Document text -
========

Workplace Relations Act an obstacle for women

March 5, 1997
Issue 

By Jennifer Thompson

It's been three months since the Liberals' workplace relations bill was passed into law with the support of the Democrats. MAX ADLAM, women's officer of the Australian Manufacturing Workers Union South Australian branch and Women of Metal activist, spoke to Green Left Weekly about the effects of the new law.

The act gives employers more options for attacking wages, conditions and ability to organise. These attacks add to the difficulties experienced by women working in male-dominated industries and occupations, but Women of Metal activists are organising to meet the challenges.

Despite being 42.% of the overall work force, women in metal fitting and machining trades are only 0.5%, in other metal trades 3%, printing trades 20%, vehicle trades 1% and plant/machine operators/drivers 14%.

Issues of great concern to the women's committee of the AMWU and Women of Metal — formed in 1988 by Adelaide women — include sexual harassment, the deregulation of the child-care industry, equal access to employment, training, promotion, conditions and pay.

========

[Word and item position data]

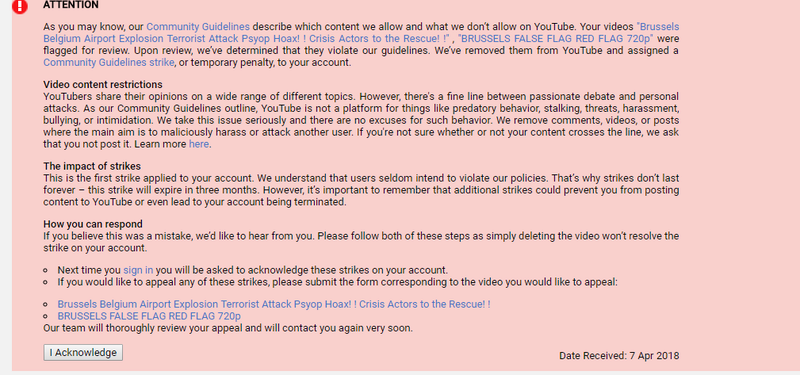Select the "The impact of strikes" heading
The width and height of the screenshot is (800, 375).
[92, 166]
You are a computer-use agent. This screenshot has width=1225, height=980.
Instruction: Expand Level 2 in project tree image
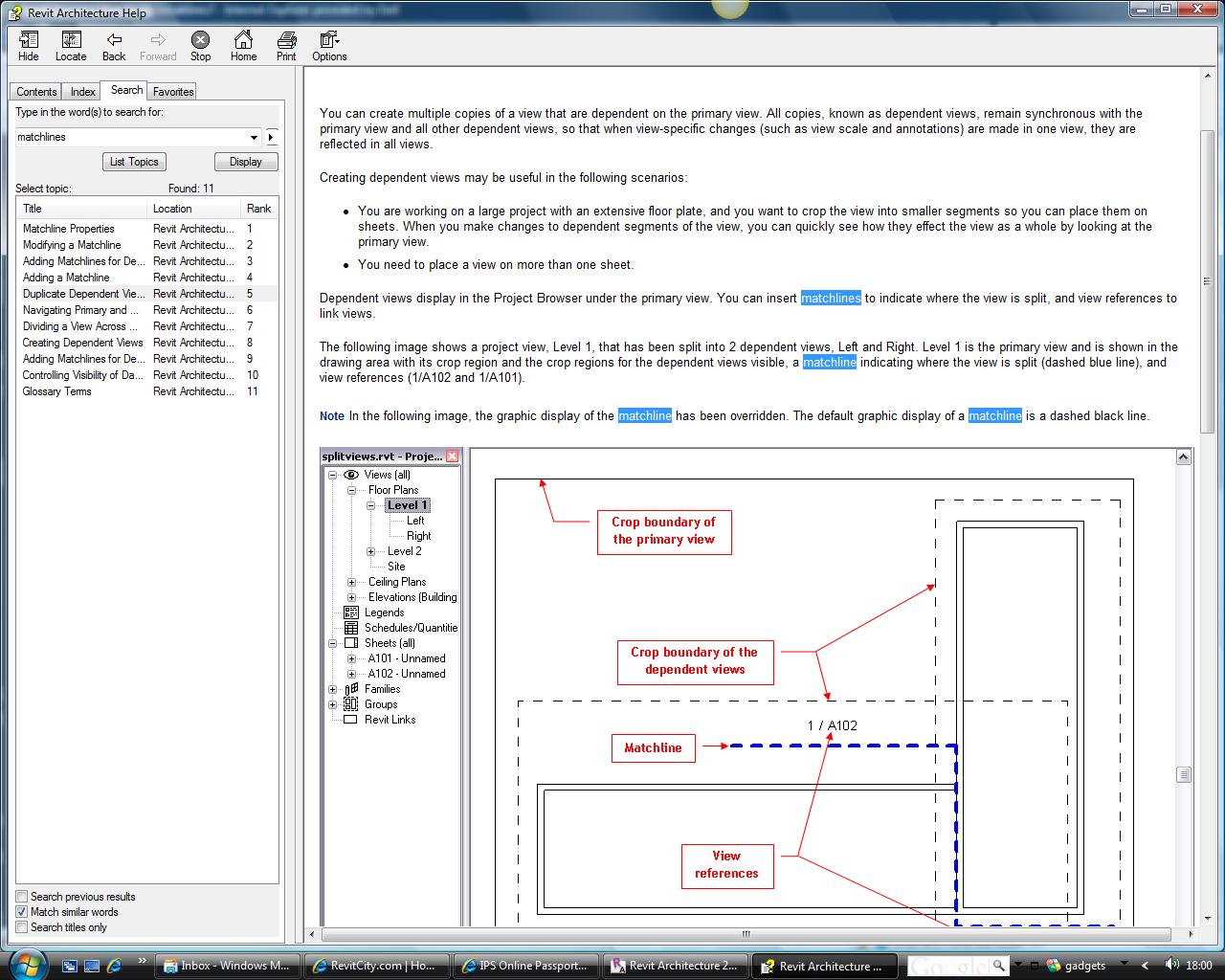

========

Written tasks -
a – In the Workplace Relations Act article, when was Women of Metal formed, and by whom?
b – Please carry on the Workplace Relations Act article from its last sentence.

Task-by-task outputs -
a – Women of Metal was formed in 1988 by Adelaide women.

b –
Many employers in the metal, print, food, vehicle manufacturing and scientific and technical industries — those covered by the AMWU — were testing the bill's provisions cautiously, said Adlam, but a new "climate" is evident.

Workers in one company, Southcorp, were taking protected industrial action over enterprise bargaining negotiations, legal under the new law, and notified their employer of their intention, said Adlam. The employer not only sought Industrial Relations Commission orders to fine workers, but locked the workers out illegally, she said, so the union had to defend the negotiations in the IRC.

While some employers had always taken on their workers by behaving illegally when it suited, the new provisions were encouraging more to do so, she explained.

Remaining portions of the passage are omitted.